# Mavis :-)



## paddyjulie (May 9, 2009)

just a couple of my princess :thumbup:


----------



## Cleo38 (Jan 22, 2010)

She's beautiful, I love EBT's especially with the eye patch!


----------



## BiKERcc (Jan 29, 2011)

Love the last picture :lol: love Bullies, she's gorgeous


----------



## paddyjulie (May 9, 2009)

Cleo38 said:


> She's beautiful, I love EBT's especially with the eye patch!





BiKERcc said:


> Love the last picture :lol: love Bullies, she's gorgeous


thankyou :thumbup: :thumbup:


----------



## Luvdogs (Aug 15, 2008)

LOL I love her :001_wub: love the name too!


----------



## Guest (Jan 31, 2011)

She always looks so happy :thumbup:


----------



## Fleur (Jul 19, 2008)

She's such a happy looking dog - a real scrumptious girl


----------



## new westie owner (Apr 30, 2010)

She is gorgeous hope she is well now


----------



## xpalaboyx (Jun 17, 2008)

She looks a very sweet girl with smooth face..


----------



## paddyjulie (May 9, 2009)

new westie owner said:


> She is gorgeous hope she is well now


She is doing ok ...still the odd Verps but not like they were...still got a weeks supply of tablets left so have to wait and see what happens after that....

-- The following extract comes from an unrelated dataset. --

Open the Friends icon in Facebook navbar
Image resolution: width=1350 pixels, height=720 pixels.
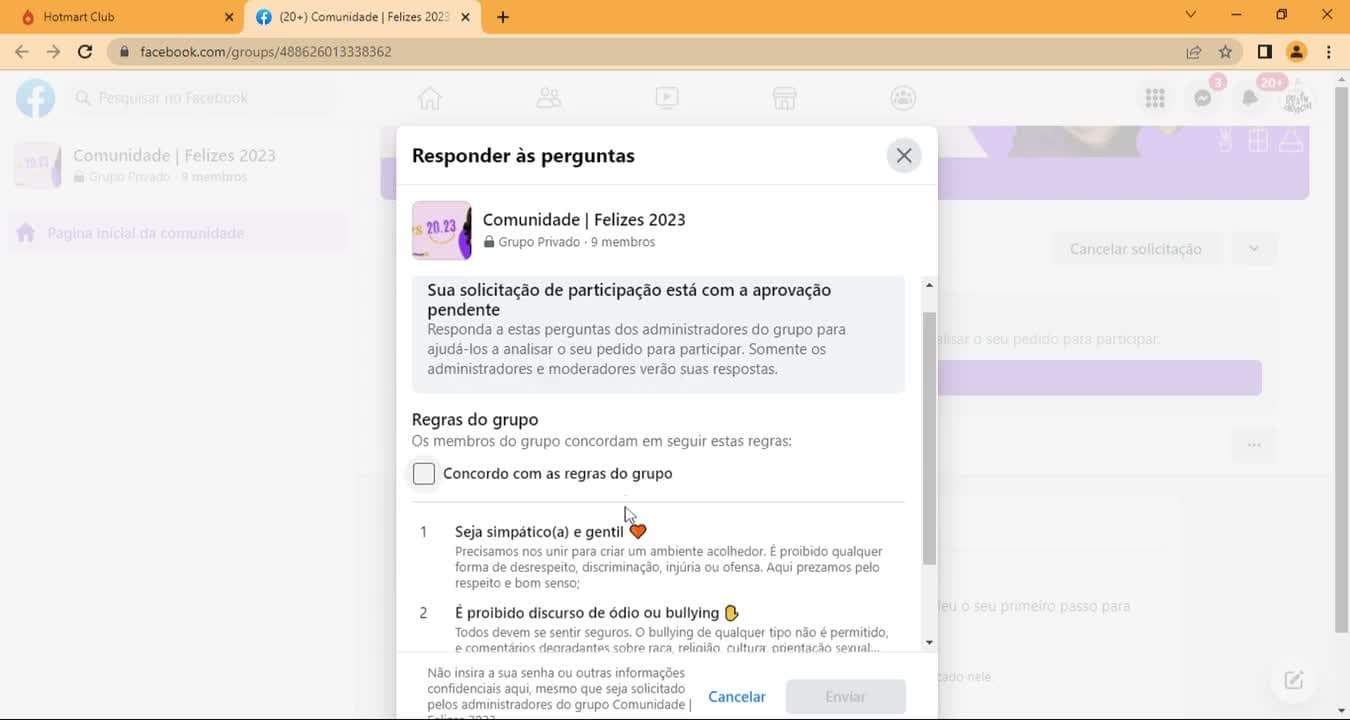548,98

Thanks for all your lovely comments everyone :thumbup:

Juliex


----------



## portiaa (Dec 10, 2010)

She's beautiful! Defiantly reminds me of my girl!


----------



## Guest (Feb 6, 2011)

She's a cracker PJ just must be right proud of her!


----------



## simplysardonic (Sep 1, 2009)

gorgeous pics, I love EBTs


----------



## Louise_81 (Mar 5, 2010)

she is lovely


----------



## Colette (Jan 2, 2010)

Aw... she's a beauty!


----------



## bigdaddy (Feb 5, 2011)

brill pics love the one on her back:lol:


----------